Exploratory Parsing in Frames

A brief charter. We explore Ward's technique of Exploratory Parsing with several hours, some federated collaboration, the Frame Plugin and our esm.html script.

This was a web based experiment manager that could prepare, monitor, and refine task specific grammars turned into engines with a slightly enhanced version of Ian Piumarta's pegleg.

We begin with our esm frame and a javascript peg parser. docs

We will parse raw text, a comma-separated list of url.

Trouble: I wanted newline as separator but couldn't get that to parse.

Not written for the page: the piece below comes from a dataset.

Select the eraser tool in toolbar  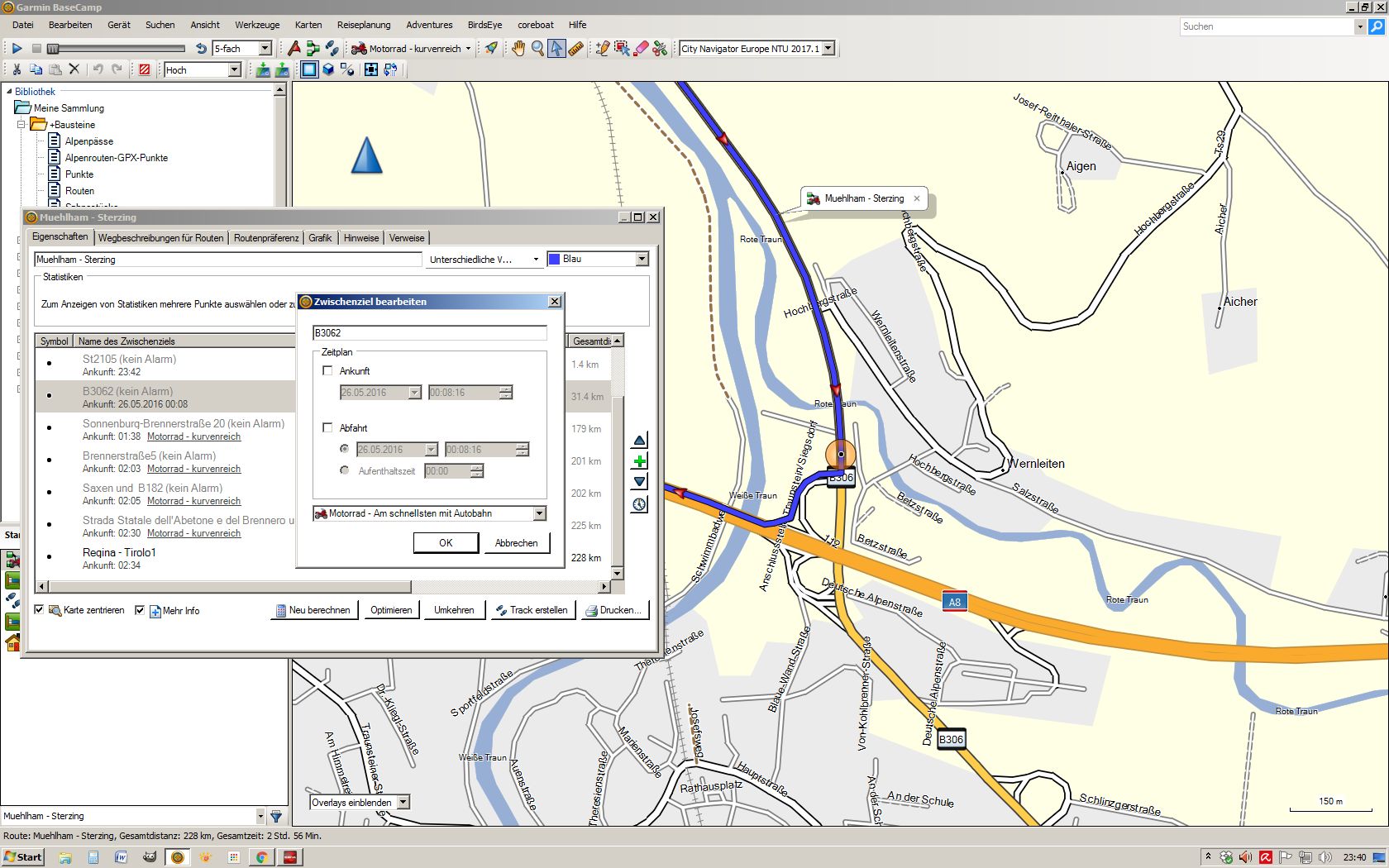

const rawtext = `https://cdn.jsdelivr.net/npm/peggy@4.0.2/esm,https://c2.com/ward/sys/find.cgi?search=explore&start=3&list=7`

Here's our grammar:

Trouble: the other rule works when called directly but doesn't take over when url fails to match.

const grammar = ` start = url ("," url)* url = (protocol "//" domain path* query?) / other protocol = "http" "s"? ":" domain = word ("." word)* path = "/" word suffix? version? suffix = "." word query = "?" param ("&" param)* param = key ("=" value)? key = word / word value = word / num version = "@" capture:(num "." num "." num) {return capture.flat().join("")} word = capture:([a-z] [a-z0-9]*) {return capture.flat().join("")} num = [0-9]+ other = [^,]+ `

We pretty-print the parse result and follow that with the trace generated dot and log.

Readers can interact with the parse tree as follows:

First, open DOT Subscriber.

Second, click the graph button in the frame below to send the parse tree to be displayed in the DOT Subscriber.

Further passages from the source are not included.